Gather every line of the material below that contains the string "Given", treating uppercase and lowercase letters as distinct.

**Entries shown:**
········

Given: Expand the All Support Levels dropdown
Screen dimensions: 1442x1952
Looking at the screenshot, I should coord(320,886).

········

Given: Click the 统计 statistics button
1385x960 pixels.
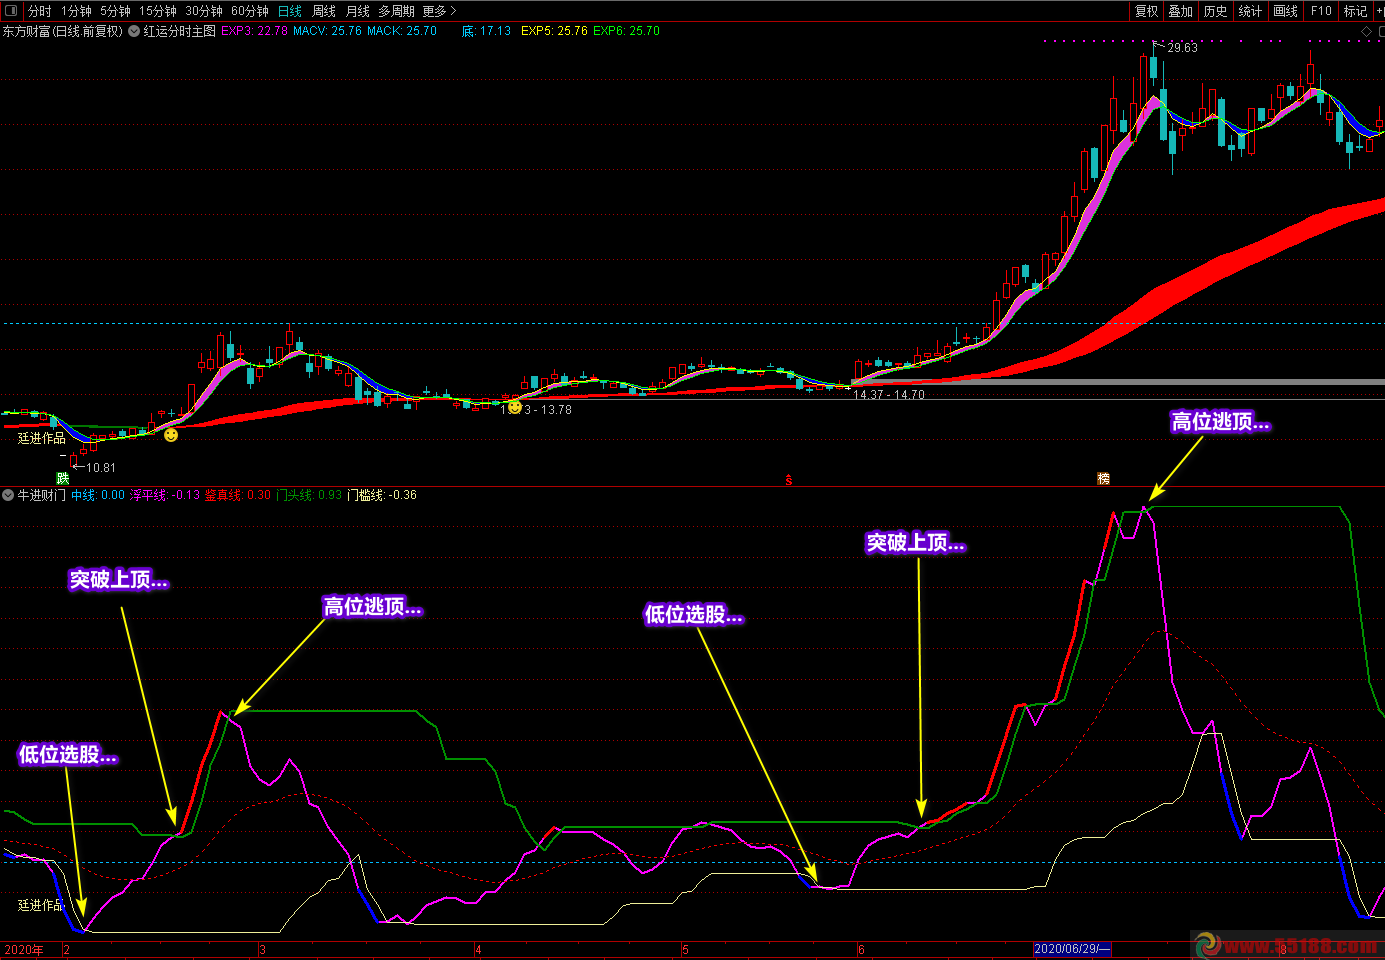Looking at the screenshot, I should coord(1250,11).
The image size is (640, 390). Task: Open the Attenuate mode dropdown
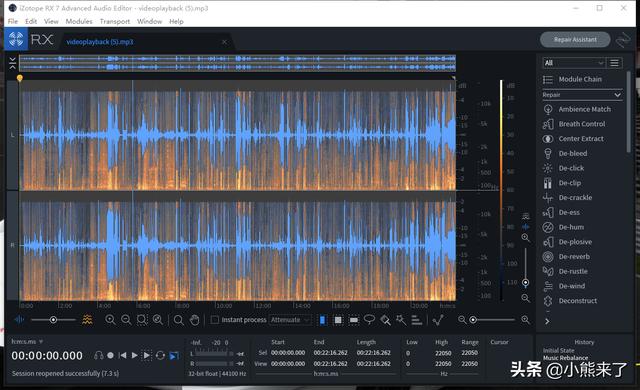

········

**Exercise response:**
Given: Expand the All Support Levels dropdown
Given: Click the 统计 statistics button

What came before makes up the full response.